By “Sunday Morning” contributing videographer Judy Lehmberg.

Wait! Stop! Do you hear that? It’s a red-bellied woodpecker! Oh, I hear cedar waxwings, too, and a wood duck! 

The sun isn’t up yet but my friend Stacey is already adding species. As she calls them out, I make check marks on our official list. Since it is early in the morning, birds are just beginning to wake up and call to find their relatives and friends.

As it gets a little brighter we start to see them: a male northern cardinal chasing a female; a dozen American goldfinches searching for seeds along the road edge; a couple of Carolina chickadees hanging from sweetgum balls as they skillfully extract seeds.

We try to listen and look in all directions as things happen quickly this time of day. We don’t want to miss anything. We’re trying see as many birds as possible as we move along a road just north of Interstate 10. It is cold for southeast Texas, 25 degrees, with a little wind making it feel colder. We are bundled up in long underwear, several pairs of socks, lots of layers. We are in for a long day of bird identification and we couldn’t be happier. 

I participated in my first National Audubon Society Christmas Bird Count (CBC) in 1975, 75 years after the first one in 1900.

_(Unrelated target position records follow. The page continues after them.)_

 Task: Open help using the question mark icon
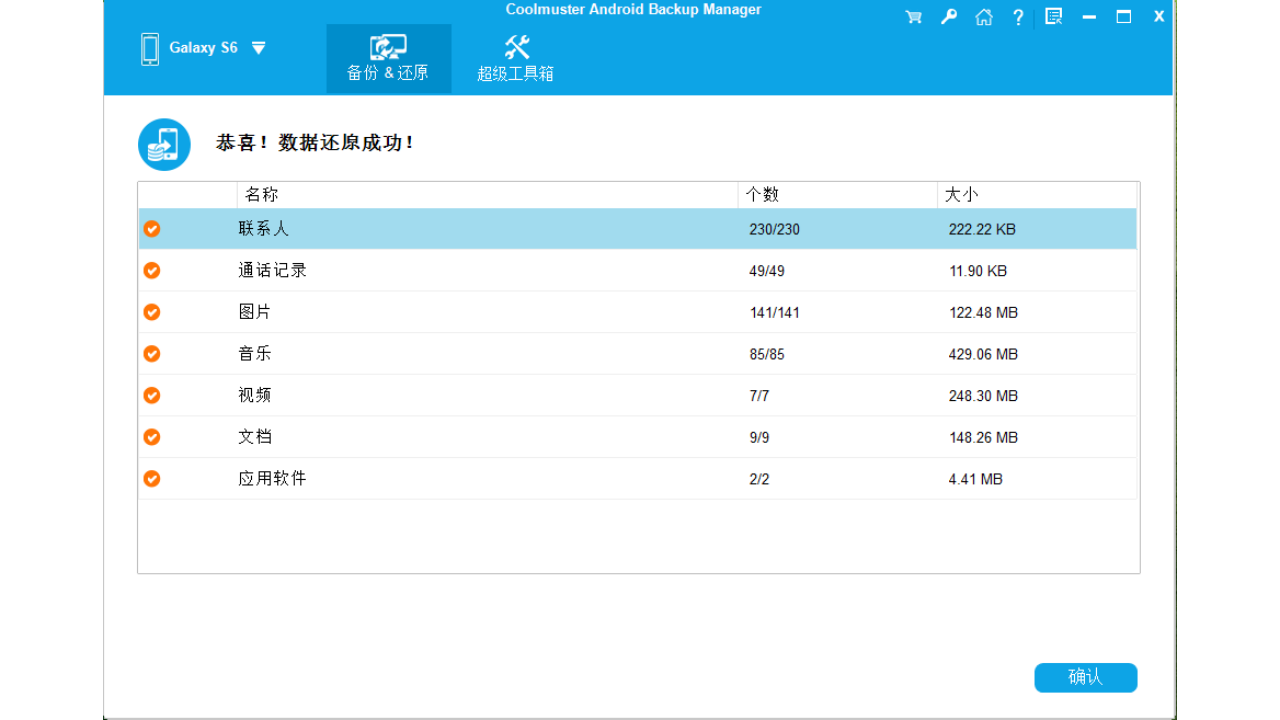tap(1018, 16)
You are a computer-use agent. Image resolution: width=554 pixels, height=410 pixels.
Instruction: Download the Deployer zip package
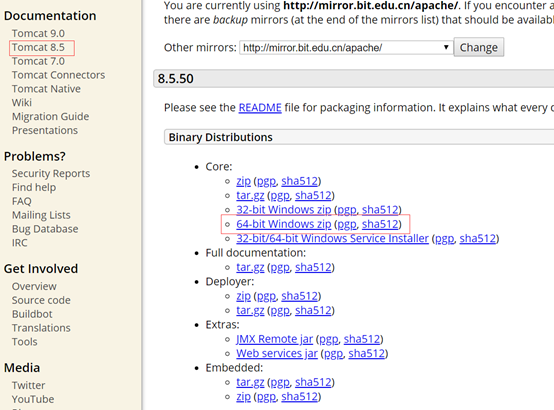(x=243, y=296)
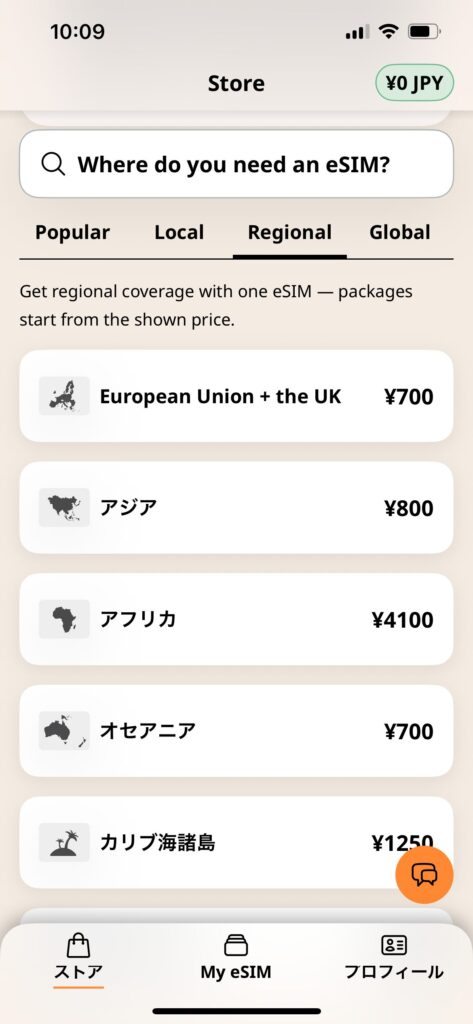
Task: Tap the Caribbean palm island icon
Action: [x=64, y=842]
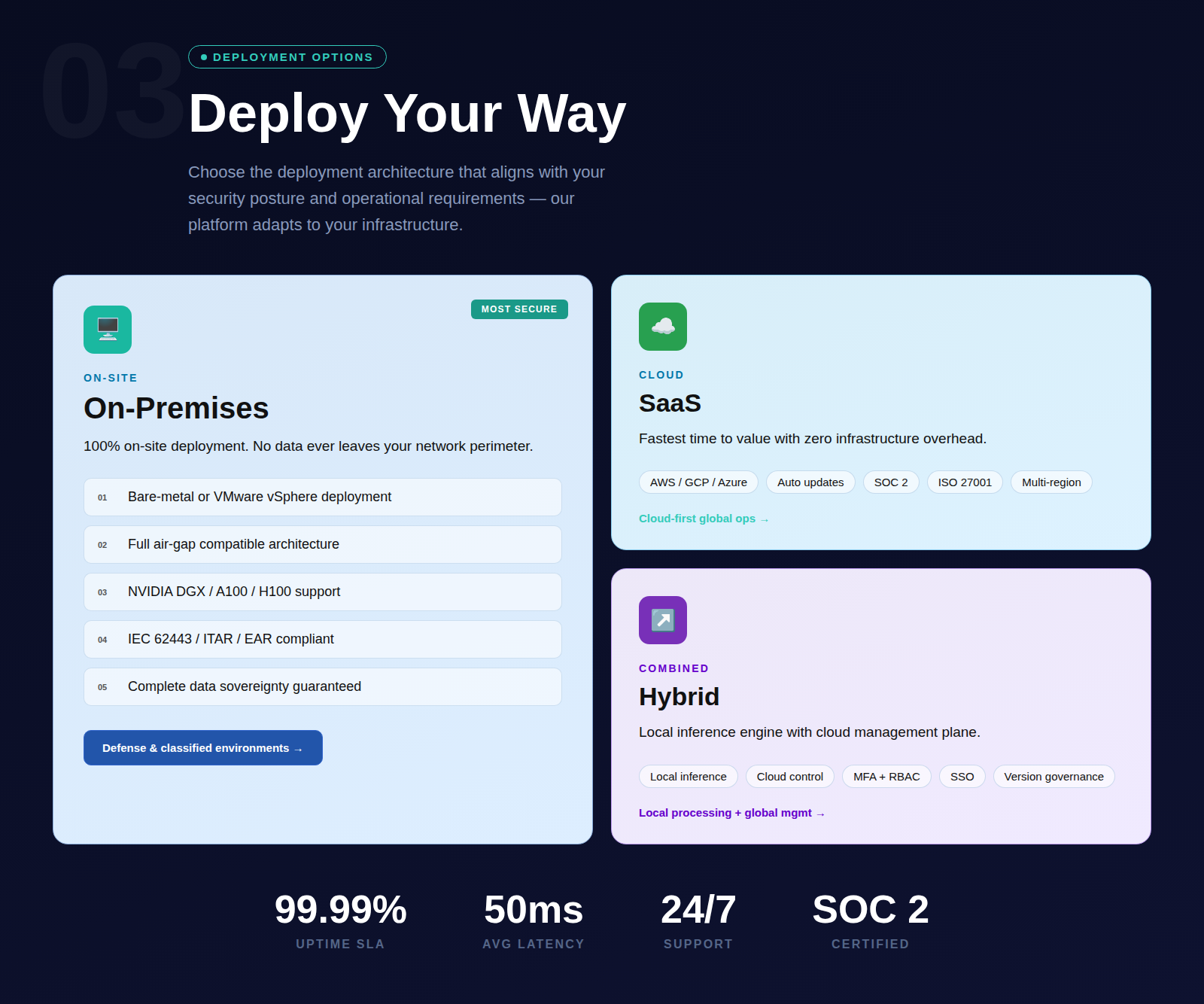Open Defense & classified environments button
The height and width of the screenshot is (1004, 1204).
(203, 748)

In the late 1800s and early 1900s, people held “side hunts” where two groups of hunters went out and killed as many birds as they could. At the end of the day the group with the biggest pile of dead birds won. Frank Chapman, an ornithologist and officer in the newly-formed Audubon Society, organized 25 bird counts in the U.S. and Canada that year. He did this as an alternative to the side hunts, to draw attention to declining bird populations. Armed with binoculars rather than shotguns, 27 individuals participated in that first 1900 bird count. The top count that year was in Pacific Grove, California, with 36 species, while Chapman’s New Jersey group spotted only 18 species. 

This was the 118th year of the CBC. Those 27 participants in 1900 have grown to over 76,000 volunteers last year. The count has spread to much of Canada, Latin America, the Caribbean, Bermuda, and the Pacific Islands. Each group counts birds in a 15-mile-diameter circle. The circles are divided up by group organizers so each area within the circle is only counted one time. The counts can take place on any day between December 14 and January 5. Last year, there were 2,505 circles covered.